> _DIRECTION_: Please render all of the records below as a Markdown table with the columns Row and Text, giving each non-blank line its own numbered row and leaving blank lines out.

Rows of pointing data:
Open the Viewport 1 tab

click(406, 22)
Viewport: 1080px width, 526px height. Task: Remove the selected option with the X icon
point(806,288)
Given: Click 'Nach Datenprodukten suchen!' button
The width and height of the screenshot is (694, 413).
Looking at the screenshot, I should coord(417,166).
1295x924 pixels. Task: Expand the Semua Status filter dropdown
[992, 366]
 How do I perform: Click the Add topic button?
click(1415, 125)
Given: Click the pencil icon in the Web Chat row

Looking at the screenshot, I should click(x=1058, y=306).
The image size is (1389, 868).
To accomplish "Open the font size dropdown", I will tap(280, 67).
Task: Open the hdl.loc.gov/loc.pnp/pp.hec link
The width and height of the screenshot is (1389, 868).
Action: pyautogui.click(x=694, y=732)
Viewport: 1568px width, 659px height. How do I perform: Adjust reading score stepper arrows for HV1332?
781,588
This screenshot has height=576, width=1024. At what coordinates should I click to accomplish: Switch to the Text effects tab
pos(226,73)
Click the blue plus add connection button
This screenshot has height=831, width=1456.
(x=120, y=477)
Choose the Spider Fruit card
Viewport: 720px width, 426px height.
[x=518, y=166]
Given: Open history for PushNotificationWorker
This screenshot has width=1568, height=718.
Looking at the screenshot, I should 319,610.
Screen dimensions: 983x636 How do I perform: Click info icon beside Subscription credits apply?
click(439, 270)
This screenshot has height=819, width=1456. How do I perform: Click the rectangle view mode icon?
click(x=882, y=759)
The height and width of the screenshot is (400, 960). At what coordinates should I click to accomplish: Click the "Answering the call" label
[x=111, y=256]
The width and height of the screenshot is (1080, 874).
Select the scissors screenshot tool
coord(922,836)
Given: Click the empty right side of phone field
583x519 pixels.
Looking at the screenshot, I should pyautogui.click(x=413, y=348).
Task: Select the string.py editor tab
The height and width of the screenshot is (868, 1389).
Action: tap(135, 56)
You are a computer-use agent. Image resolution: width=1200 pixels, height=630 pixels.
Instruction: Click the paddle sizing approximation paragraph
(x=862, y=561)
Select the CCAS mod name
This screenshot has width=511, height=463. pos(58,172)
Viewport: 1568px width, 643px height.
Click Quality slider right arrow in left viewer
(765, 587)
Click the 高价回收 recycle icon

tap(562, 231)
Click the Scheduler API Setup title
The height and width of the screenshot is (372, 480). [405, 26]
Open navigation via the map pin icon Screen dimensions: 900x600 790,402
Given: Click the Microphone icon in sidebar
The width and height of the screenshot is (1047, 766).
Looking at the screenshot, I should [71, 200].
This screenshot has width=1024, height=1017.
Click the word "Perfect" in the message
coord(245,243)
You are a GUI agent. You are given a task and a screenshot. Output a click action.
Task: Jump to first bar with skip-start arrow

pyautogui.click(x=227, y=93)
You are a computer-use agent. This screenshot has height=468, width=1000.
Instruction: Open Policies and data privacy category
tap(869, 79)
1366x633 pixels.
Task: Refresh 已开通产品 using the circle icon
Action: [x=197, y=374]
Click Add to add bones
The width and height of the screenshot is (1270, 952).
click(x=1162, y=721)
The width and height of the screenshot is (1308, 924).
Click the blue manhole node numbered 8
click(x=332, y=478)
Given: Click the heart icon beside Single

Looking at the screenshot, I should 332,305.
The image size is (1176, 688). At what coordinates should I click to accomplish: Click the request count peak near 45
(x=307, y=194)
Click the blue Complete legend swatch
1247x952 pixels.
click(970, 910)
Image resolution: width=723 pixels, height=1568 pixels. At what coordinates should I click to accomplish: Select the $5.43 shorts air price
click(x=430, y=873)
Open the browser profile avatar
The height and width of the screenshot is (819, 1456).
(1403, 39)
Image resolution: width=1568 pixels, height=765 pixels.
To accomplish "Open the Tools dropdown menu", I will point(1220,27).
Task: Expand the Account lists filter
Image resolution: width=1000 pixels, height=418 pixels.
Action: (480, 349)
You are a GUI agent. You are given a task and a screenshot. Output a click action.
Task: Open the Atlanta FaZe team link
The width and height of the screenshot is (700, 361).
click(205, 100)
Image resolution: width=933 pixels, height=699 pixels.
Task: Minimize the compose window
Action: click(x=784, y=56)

> _SOLUTION TO THE PROBLEM_:
| Row | Text |
|---|---|
| 1 | Open the Viewport 1 tab |
| 2 | click(406, 22) |
| 3 | Viewport: 1080px width, 526px height. Task: Remove the selected option with the X icon |
| 4 | point(806,288) |
| 5 | Given: Click 'Nach Datenprodukten suchen!' button |
| 6 | The width and height of the screenshot is (694, 413). |
| 7 | Looking at the screenshot, I should coord(417,166). |
| 8 | 1295x924 pixels. Task: Expand the Semua Status filter dropdown |
| 9 | [992, 366] |
| 10 |  How do I perform: Click the Add topic button? |
| 11 | click(1415, 125) |
| 12 | Given: Click the pencil icon in the Web Chat row |
| 13 | Looking at the screenshot, I should click(x=1058, y=306). |
| 14 | The image size is (1389, 868). |
| 15 | To accomplish "Open the font size dropdown", I will tap(280, 67). |
| 16 | Task: Open the hdl.loc.gov/loc.pnp/pp.hec link |
| 17 | The width and height of the screenshot is (1389, 868). |
| 18 | Action: pyautogui.click(x=694, y=732) |
| 19 | Viewport: 1568px width, 659px height. How do I perform: Adjust reading score stepper arrows for HV1332? |
| 20 | 781,588 |
| 21 | This screenshot has height=576, width=1024. At what coordinates should I click to accomplish: Switch to the Text effects tab |
| 22 | pos(226,73) |
| 23 | Click the blue plus add connection button |
| 24 | This screenshot has height=831, width=1456. |
| 25 | (x=120, y=477) |
| 26 | Choose the Spider Fruit card |
| 27 | Viewport: 720px width, 426px height. |
| 28 | [x=518, y=166] |
| 29 | Given: Open history for PushNotificationWorker |
| 30 | This screenshot has width=1568, height=718. |
| 31 | Looking at the screenshot, I should 319,610. |
| 32 | Screen dimensions: 983x636 How do I perform: Click info icon beside Subscription credits apply? |
| 33 | click(439, 270) |
| 34 | This screenshot has height=819, width=1456. How do I perform: Click the rectangle view mode icon? |
| 35 | click(x=882, y=759) |
| 36 | The height and width of the screenshot is (400, 960). At what coordinates should I click to accomplish: Click the "Answering the call" label |
| 37 | [x=111, y=256] |
| 38 | The width and height of the screenshot is (1080, 874). |
| 39 | Select the scissors screenshot tool |
| 40 | coord(922,836) |
| 41 | Given: Click the empty right side of phone field |
| 42 | 583x519 pixels. |
| 43 | Looking at the screenshot, I should pyautogui.click(x=413, y=348). |
| 44 | Task: Select the string.py editor tab |
| 45 | The height and width of the screenshot is (868, 1389). |
| 46 | Action: tap(135, 56) |
| 47 | You are a computer-use agent. Image resolution: width=1200 pixels, height=630 pixels. |
| 48 | Instruction: Click the paddle sizing approximation paragraph |
| 49 | (x=862, y=561) |
| 50 | Select the CCAS mod name |
| 51 | This screenshot has width=511, height=463. pos(58,172) |
| 52 | Viewport: 1568px width, 643px height. |
| 53 | Click Quality slider right arrow in left viewer |
| 54 | (765, 587) |
| 55 | Click the 高价回收 recycle icon |
| 56 | tap(562, 231) |
| 57 | Click the Scheduler API Setup title |
| 58 | The height and width of the screenshot is (372, 480). [405, 26] |
| 59 | Open navigation via the map pin icon Screen dimensions: 900x600 790,402 |
| 60 | Given: Click the Microphone icon in sidebar |
| 61 | The width and height of the screenshot is (1047, 766). |
| 62 | Looking at the screenshot, I should [71, 200]. |
| 63 | This screenshot has width=1024, height=1017. |
| 64 | Click the word "Perfect" in the message |
| 65 | coord(245,243) |
| 66 | You are a GUI agent. You are given a task and a screenshot. Output a click action. |
| 67 | Task: Jump to first bar with skip-start arrow |
| 68 | pyautogui.click(x=227, y=93) |
| 69 | You are a computer-use agent. This screenshot has height=468, width=1000. |
| 70 | Instruction: Open Policies and data privacy category |
| 71 | tap(869, 79) |
| 72 | 1366x633 pixels. |
| 73 | Task: Refresh 已开通产品 using the circle icon |
| 74 | Action: [x=197, y=374] |
| 75 | Click Add to add bones |
| 76 | The width and height of the screenshot is (1270, 952). |
| 77 | click(x=1162, y=721) |
| 78 | The width and height of the screenshot is (1308, 924). |
| 79 | Click the blue manhole node numbered 8 |
| 80 | click(x=332, y=478) |
| 81 | Given: Click the heart icon beside Single |
| 82 | Looking at the screenshot, I should 332,305. |
| 83 | The image size is (1176, 688). At what coordinates should I click to accomplish: Click the request count peak near 45 |
| 84 | (x=307, y=194) |
| 85 | Click the blue Complete legend swatch |
| 86 | 1247x952 pixels. |
| 87 | click(970, 910) |
| 88 | Image resolution: width=723 pixels, height=1568 pixels. At what coordinates should I click to accomplish: Select the $5.43 shorts air price |
| 89 | click(x=430, y=873) |
| 90 | Open the browser profile avatar |
| 91 | The height and width of the screenshot is (819, 1456). |
| 92 | (1403, 39) |
| 93 | Image resolution: width=1568 pixels, height=765 pixels. |
| 94 | To accomplish "Open the Tools dropdown menu", I will point(1220,27). |
| 95 | Task: Expand the Account lists filter |
| 96 | Image resolution: width=1000 pixels, height=418 pixels. |
| 97 | Action: (480, 349) |
| 98 | You are a GUI agent. You are given a task and a screenshot. Output a click action. |
| 99 | Task: Open the Atlanta FaZe team link |
| 100 | The width and height of the screenshot is (700, 361). |
| 101 | click(205, 100) |
| 102 | Image resolution: width=933 pixels, height=699 pixels. |
| 103 | Task: Minimize the compose window |
| 104 | Action: click(x=784, y=56) |